短期的・中期的にパフォーマンスの改善を求めているのでない限り、「DOTS」に移行するかどうかを判断するのは困難です。

「DOTS」は、ほとんどのアプリでパフォーマンス向上をもたらす可能性が高いです。対象には、パフォーマンスバッテリー消費反復スケーラビリティが含まれます。特に、大量のデータを扱うのに適しています。「DOTS」への移行によるパフォーマンスの低下は見られませんが、「DOTS」への移行のコストを評価することは重要です。

8. DOTSの利点とリスク

「DOTS」は、Unityプロジェクトのパフォーマンスを向上させる大きな可能性を持っています。ただし、「DOTS」を使用する際には、プロジェクトのタイムラインや予算など、開発チームに影響を与える考慮事項があります。 これらは、プロジェクトの優先順位と比較する必要があるものになります。

◎ 利点
・性能の向上
「DOTS」はメモリ、ランタイム、およびバッテリーのパフォーマンスを飛躍的に向上させることができます。 ゲームに表示されるアイテムの数が増えると、パフォーマンスが向上する可能性が高くなります。 逆に、アイテム数が少ないゲームでは、劇的なパフォーマンスの向上は見られません。

・コード制御
「DOTS」は、プロジェクトのサイズが大きくなるにつれて、コードの複雑さをより適切に制御します。「DOTS」用に作成されたコードは、一般的に問題の分離がより優れています。このため、コードのリファクタリング、単体テストの記述、開発者間の作業の分散は、「DOTS」で作業する方が簡単です。

◎ リスク
・学習コスト
「データ指向」に慣れていない場合、「DOTS」の利用には学習コストがかかります。現時点では、「DOTS」を使いこなすまでには、平均的なUnity開発者で1ヶ月かかると想定しています。

・サポート制限
「DOTS」は最終的に全てのUnityの機能と互換性を持つようになりますが、今のところ限られた機能セットとのみになります。ただし「DOTS」は、プロジェクト内で「GameObject」「DOTS」を両方同時に使用できるため、最も頻繁に処理されるタスクに「DOTS」を使用し、残りには「GameIObject」を使用することができます。

9. DOTSを準備する方法は?

「DOTS」への移行には、学習コストがかかります。「DOTS」とは何かを理解し、「DOTS」の使用を開始する前に、「DOTS」が必要なメリットをもたらす領域を確認することが重要です。 プロジェクトの特定の部分のみ変換して「DOTS」を使用する場合や、多くの重要な領域で「DOTS」を適用する場合があります。

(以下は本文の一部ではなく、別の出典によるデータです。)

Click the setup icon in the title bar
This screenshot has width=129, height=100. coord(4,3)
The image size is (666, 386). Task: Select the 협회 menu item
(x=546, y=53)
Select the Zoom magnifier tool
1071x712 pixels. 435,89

「DOTS」の準備、「データ指向」の学習、およびAPIを使用した「DOTS」の実装方法の学習には、2つの側面があります。「DOTS」の使用を開始する前に、準備のために実行できることが、いくつかあります。

◎ すべての人
「オブジェクト指向」から「データ指向」に移行することは、新しいプログラミング言語や新しいコーディング方法を学ぶこととは異なります。代わりに、コーディングへのアプローチ方法と、コードを通じて構築している情報が、どのように表現されるかが変わります。

経験豊富な開発者であっても、「データ指向」の考え方への移行は困難な場合があります。これは、コード設計の練習と、第二の性質となった動作を抽象化する方法を再イメージ化する必要があるためです。「データ指向」のアプローチでは、コードを別の方法で考える必要があり、オブジェクト、クラス、ビヘイビアを必要なデータにまで減らし、このデータを効率的に整理して、「最も一般的なタスク」に変換します。実際には、これは簡単な作業ではありません。データを理解し、「DOTS」を使用してデータを最大限に活用する方法を習得するために、時間をかけて改善する必要があります。

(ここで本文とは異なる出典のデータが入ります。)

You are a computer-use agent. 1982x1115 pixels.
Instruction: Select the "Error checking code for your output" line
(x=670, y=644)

「データ指向」の詳細については、「Data-Oriented Design」や「外部リソースのリスト」を参照してください。

◎ プログラマ
「データ指向」の設計はアプローチです。Unityでのコーディングの経験がある場合、変更する必要があるのはコーディングスキルではなく、それらをデータ中心のアプローチにどのように適用するかです。

Unityでコードを記述する方法にいくつかの重要な変更があり、これらのパフォーマンスの向上を達成するために行う必要があります。1つ目は、データの整理方法です。計算中にメモリ内の複数の場所からプルするのではなく、データをクリーンでリニアな配列でCPUに提供することで、パフォーマンスが大幅に向上します。メモリ管理で積極的な役割を果たすことで、パフォーマンスに最適な方法でメモリが管理されるようにします。UnityのAPIに追加された一連の新しいツールにより、データレイアウトを管理したり、明示的かつ詳細な方法でメモリを管理したりできます。

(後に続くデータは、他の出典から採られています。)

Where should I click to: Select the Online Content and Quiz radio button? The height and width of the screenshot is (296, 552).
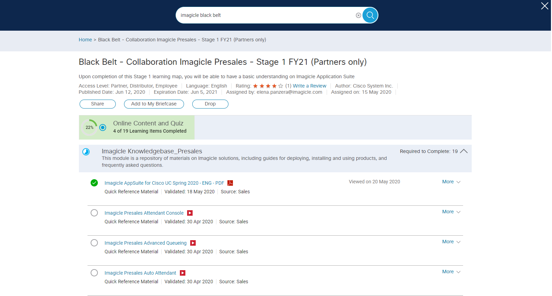coord(103,127)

全てのコードを書き換える必要はありません。Unityで他の人が常に使用している方法でC#コードを記述しながら、コードのパフォーマンスが重要な領域のみを書き換えることができます。

「ECS」の基本について学ぶには、チュートリアル「Entity Component System」や「ECS samples project」を参照してください。

10. DOTSの未来とは?

「DOTS」はUnityの未来です。Unityのアーキテクチャは、あらゆる面で「DOTS」を採用しようとしています。これはゆっくりと起こっていますが、今「DOTS」について学ぶことで、Unityの機能全体に「DOTS」を展開していくうちに移行が容易になるでしょう。

「データ指向」はリアルタイム3D業界の未来です。特にゲーム業界では、問題解決や複雑なソリューションの開発に「データ指向」の原則や実装を活用する傾向が高まっています。

例えば、スウェーデンのゲームスタジオ「Far North Entertainment」は、「DOTS」を使用してパフォーマンスの懸念に対処しています。これについては、Unity Blogで解説されています。

「データ指向」の使用は、「Frostbite」や「Unreal」などの他のゲーム エンジンでも検討されています。「DOTS」を Unity に持ち込むことで、AAA ゲーム開発のベストプラクティスをより多くのユーザーに提供できるようにしています。

Unity以外で「データ指向」の使用が報告されているゲームの例としては、「Blizzard’s OverWatch」や「CD Projekt’t The Witcher 3.」などがあります。